# iraqi freedom



## scottishcanuck (20 Mar 2007)

The 4th year has begun today.


----------



## SABOT (20 Mar 2007)

Whoppity Doodle!  So what?  Is this supposed to be some sort of grand celebratory event or is it not just UFI?  Hate to rain on your parade but there are a lot more signifigant days to celebrate.........like bringing in the Green.....How about it is the first week since Daylight Savings Time was changed and the world hasn't collapsed in upon itself....Ka Zing!

Babble.....SABOT......Little Green men in open.....


----------



## Gnr_Harrison (20 Mar 2007)

Yes it is the start of the 4th year of the states being in Iraq.. Hope to good we never go there Afgan is a big enough job for now...


----------



## scottishcanuck (20 Mar 2007)

Sabot your a retard, i never said we should celebrate. Just bringing it to the sites attention.


----------



## SABOT (20 Mar 2007)

Hey my little lowland friend!  How'd you like to come grease my tracks?


----------



## KevinB (20 Mar 2007)

Why dont you guys tone it down a bit, or just STFU.


----------



## 3rd Herd (20 Mar 2007)

Actually by a "day count" it now exceeds the US involvement in WW2.


----------



## Mike Baker (20 Mar 2007)

Infidel-6 said:
			
		

> Why dont you guys tone it down a bit, or just STFU.


+1. 



			
				3rd Herd said:
			
		

> Actually by a "day count" it now exceeds the US involvement in WW2.


That is interesting, never noticed that.


----------



## gaspasser (20 Mar 2007)

{attempt to post #2}
Language and Tone, Gentlemen.


			
				3rd Herd said:
			
		

> Actually by a "day count" it now exceeds the US involvement in WW2.
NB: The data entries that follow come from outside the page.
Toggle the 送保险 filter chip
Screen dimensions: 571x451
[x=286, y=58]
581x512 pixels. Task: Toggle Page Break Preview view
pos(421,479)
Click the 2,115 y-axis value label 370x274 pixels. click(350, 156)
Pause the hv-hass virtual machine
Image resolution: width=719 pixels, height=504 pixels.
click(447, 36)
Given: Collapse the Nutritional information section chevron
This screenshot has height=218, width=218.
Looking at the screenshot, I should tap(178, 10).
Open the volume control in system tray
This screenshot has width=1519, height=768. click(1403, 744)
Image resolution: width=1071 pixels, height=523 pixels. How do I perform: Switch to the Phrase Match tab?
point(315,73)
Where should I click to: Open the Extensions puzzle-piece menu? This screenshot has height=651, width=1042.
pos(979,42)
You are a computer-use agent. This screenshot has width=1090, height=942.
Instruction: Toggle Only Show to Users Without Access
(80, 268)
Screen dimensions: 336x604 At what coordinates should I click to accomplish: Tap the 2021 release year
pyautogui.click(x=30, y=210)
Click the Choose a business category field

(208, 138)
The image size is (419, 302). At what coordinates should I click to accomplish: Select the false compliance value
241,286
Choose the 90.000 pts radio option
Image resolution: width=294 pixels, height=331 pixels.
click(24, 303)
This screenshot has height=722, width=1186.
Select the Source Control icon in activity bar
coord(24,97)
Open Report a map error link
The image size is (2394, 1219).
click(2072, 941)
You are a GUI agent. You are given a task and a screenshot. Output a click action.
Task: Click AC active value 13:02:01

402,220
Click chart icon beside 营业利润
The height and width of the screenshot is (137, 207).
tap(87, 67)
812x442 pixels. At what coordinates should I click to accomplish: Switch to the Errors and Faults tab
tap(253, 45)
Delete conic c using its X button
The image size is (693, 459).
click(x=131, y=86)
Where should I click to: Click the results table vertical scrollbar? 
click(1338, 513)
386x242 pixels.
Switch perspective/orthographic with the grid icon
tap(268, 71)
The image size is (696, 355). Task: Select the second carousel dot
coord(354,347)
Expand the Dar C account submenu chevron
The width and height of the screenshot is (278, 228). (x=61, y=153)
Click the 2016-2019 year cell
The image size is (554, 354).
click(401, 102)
Interesting tidbit of info.  Figures tho'   ^-^


----------



## SABOT (20 Mar 2007)

BYT Driver said:
			
		

> {attempt to post #2}
> Language and Tone, Gentlemen.Interesting tidbit of info.  Figures tho'   ^-^



 ???

Not sure what your attempting????


----------



## Michael OLeary (20 Mar 2007)

And we're done here.

For those who used this thread to express your need for anger management training, please consider yourself politely warned.

Army.ca Staff


----------